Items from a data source
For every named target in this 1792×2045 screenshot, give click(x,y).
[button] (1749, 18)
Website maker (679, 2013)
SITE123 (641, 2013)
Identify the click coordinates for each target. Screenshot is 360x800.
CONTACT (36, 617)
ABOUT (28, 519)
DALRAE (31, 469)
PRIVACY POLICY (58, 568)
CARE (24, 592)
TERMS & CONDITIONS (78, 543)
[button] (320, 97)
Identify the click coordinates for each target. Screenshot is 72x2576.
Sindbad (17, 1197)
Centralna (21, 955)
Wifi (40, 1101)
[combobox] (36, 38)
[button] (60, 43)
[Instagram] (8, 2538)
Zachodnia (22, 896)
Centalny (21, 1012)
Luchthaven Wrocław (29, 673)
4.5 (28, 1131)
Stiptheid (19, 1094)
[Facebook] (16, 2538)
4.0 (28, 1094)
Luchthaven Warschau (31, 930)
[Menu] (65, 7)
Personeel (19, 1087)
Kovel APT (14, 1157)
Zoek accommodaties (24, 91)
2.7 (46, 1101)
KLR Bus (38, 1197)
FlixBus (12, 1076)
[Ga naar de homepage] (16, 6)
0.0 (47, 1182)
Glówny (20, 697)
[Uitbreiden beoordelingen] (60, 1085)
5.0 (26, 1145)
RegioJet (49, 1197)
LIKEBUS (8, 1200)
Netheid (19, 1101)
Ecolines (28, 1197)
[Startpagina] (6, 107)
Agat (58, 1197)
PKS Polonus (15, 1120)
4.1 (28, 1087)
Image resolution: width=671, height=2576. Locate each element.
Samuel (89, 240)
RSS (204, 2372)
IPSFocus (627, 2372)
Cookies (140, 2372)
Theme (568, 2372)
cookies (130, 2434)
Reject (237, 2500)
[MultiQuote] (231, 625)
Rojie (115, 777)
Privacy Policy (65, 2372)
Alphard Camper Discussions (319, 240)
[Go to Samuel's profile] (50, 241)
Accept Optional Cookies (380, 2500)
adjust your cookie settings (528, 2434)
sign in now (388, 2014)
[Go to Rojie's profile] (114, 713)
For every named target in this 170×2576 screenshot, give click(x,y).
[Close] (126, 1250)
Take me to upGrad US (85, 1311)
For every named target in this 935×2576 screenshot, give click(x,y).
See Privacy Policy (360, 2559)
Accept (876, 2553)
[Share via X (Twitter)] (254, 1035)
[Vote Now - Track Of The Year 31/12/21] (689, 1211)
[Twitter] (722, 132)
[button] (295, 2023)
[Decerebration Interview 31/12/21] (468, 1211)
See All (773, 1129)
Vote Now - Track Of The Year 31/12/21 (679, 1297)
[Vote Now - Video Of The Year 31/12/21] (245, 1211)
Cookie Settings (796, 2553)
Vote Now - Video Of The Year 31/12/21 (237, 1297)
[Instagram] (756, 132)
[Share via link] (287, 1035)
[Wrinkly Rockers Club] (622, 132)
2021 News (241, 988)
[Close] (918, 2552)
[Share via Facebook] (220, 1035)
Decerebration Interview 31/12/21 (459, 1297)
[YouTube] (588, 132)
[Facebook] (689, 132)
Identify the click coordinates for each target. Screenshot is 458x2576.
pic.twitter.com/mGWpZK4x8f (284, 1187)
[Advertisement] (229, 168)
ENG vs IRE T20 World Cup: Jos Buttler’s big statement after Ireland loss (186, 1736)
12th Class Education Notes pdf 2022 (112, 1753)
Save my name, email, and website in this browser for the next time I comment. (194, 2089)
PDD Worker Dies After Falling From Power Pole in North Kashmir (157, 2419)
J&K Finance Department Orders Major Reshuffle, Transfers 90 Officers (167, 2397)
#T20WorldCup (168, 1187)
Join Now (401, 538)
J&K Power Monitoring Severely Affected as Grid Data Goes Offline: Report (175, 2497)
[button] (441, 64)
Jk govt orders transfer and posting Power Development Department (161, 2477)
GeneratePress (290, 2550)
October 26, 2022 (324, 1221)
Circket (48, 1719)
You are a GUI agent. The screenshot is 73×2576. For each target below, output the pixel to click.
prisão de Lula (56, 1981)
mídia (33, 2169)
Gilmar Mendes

SET TASK:
Copy every line of the listing above without changing anything.

SOLUTION:
For every named target in this 1792×2045 screenshot, give click(x,y).
[button] (1749, 18)
Website maker (679, 2013)
SITE123 (641, 2013)
Identify the click coordinates for each target. Screenshot is 360x800.
CONTACT (36, 617)
ABOUT (28, 519)
DALRAE (31, 469)
PRIVACY POLICY (58, 568)
CARE (24, 592)
TERMS & CONDITIONS (78, 543)
[button] (320, 97)
Identify the click coordinates for each target. Screenshot is 72x2576.
Sindbad (17, 1197)
Centralna (21, 955)
Wifi (40, 1101)
[combobox] (36, 38)
[button] (60, 43)
[Instagram] (8, 2538)
Zachodnia (22, 896)
Centalny (21, 1012)
Luchthaven Wrocław (29, 673)
4.5 (28, 1131)
Stiptheid (19, 1094)
[Facebook] (16, 2538)
4.0 (28, 1094)
Luchthaven Warschau (31, 930)
[Menu] (65, 7)
Personeel (19, 1087)
Kovel APT (14, 1157)
Zoek accommodaties (24, 91)
2.7 (46, 1101)
KLR Bus (38, 1197)
FlixBus (12, 1076)
[Ga naar de homepage] (16, 6)
0.0 (47, 1182)
Glówny (20, 697)
[Uitbreiden beoordelingen] (60, 1085)
5.0 (26, 1145)
RegioJet (49, 1197)
LIKEBUS (8, 1200)
Netheid (19, 1101)
Ecolines (28, 1197)
[Startpagina] (6, 107)
Agat (58, 1197)
PKS Polonus (15, 1120)
4.1 (28, 1087)
Image resolution: width=671, height=2576. Locate each element.
Samuel (89, 240)
RSS (204, 2372)
IPSFocus (627, 2372)
Cookies (140, 2372)
Theme (568, 2372)
cookies (130, 2434)
Reject (237, 2500)
[MultiQuote] (231, 625)
Rojie (115, 777)
Privacy Policy (65, 2372)
Alphard Camper Discussions (319, 240)
[Go to Samuel's profile] (50, 241)
Accept Optional Cookies (380, 2500)
adjust your cookie settings (528, 2434)
sign in now (388, 2014)
[Go to Rojie's profile] (114, 713)
For every named target in this 170×2576 screenshot, give click(x,y).
[Close] (126, 1250)
Take me to upGrad US (85, 1311)
For every named target in this 935×2576 screenshot, give click(x,y).
See Privacy Policy (360, 2559)
Accept (876, 2553)
[Share via X (Twitter)] (254, 1035)
[Vote Now - Track Of The Year 31/12/21] (689, 1211)
[Twitter] (722, 132)
[button] (295, 2023)
[Decerebration Interview 31/12/21] (468, 1211)
See All (773, 1129)
Vote Now - Track Of The Year 31/12/21 (679, 1297)
[Vote Now - Video Of The Year 31/12/21] (245, 1211)
Cookie Settings (796, 2553)
Vote Now - Video Of The Year 31/12/21 (237, 1297)
[Instagram] (756, 132)
[Share via link] (287, 1035)
[Wrinkly Rockers Club] (622, 132)
2021 News (241, 988)
[Close] (918, 2552)
[Share via Facebook] (220, 1035)
Decerebration Interview 31/12/21 (459, 1297)
[YouTube] (588, 132)
[Facebook] (689, 132)
Identify the click coordinates for each target. Screenshot is 458x2576.
pic.twitter.com/mGWpZK4x8f (284, 1187)
[Advertisement] (229, 168)
ENG vs IRE T20 World Cup: Jos Buttler’s big statement after Ireland loss (186, 1736)
12th Class Education Notes pdf 2022 (112, 1753)
Save my name, email, and website in this browser for the next time I comment. (194, 2089)
PDD Worker Dies After Falling From Power Pole in North Kashmir (157, 2419)
J&K Finance Department Orders Major Reshuffle, Transfers 90 Officers (167, 2397)
#T20WorldCup (168, 1187)
Join Now (401, 538)
J&K Power Monitoring Severely Affected as Grid Data Goes Offline: Report (175, 2497)
[button] (441, 64)
Jk govt orders transfer and posting Power Development Department (161, 2477)
GeneratePress (290, 2550)
October 26, 2022 (324, 1221)
Circket (48, 1719)
You are a GUI agent. The screenshot is 73×2576. For each target below, output the pixel to click.
prisão de Lula (56, 1981)
mídia (33, 2169)
Gilmar Mendes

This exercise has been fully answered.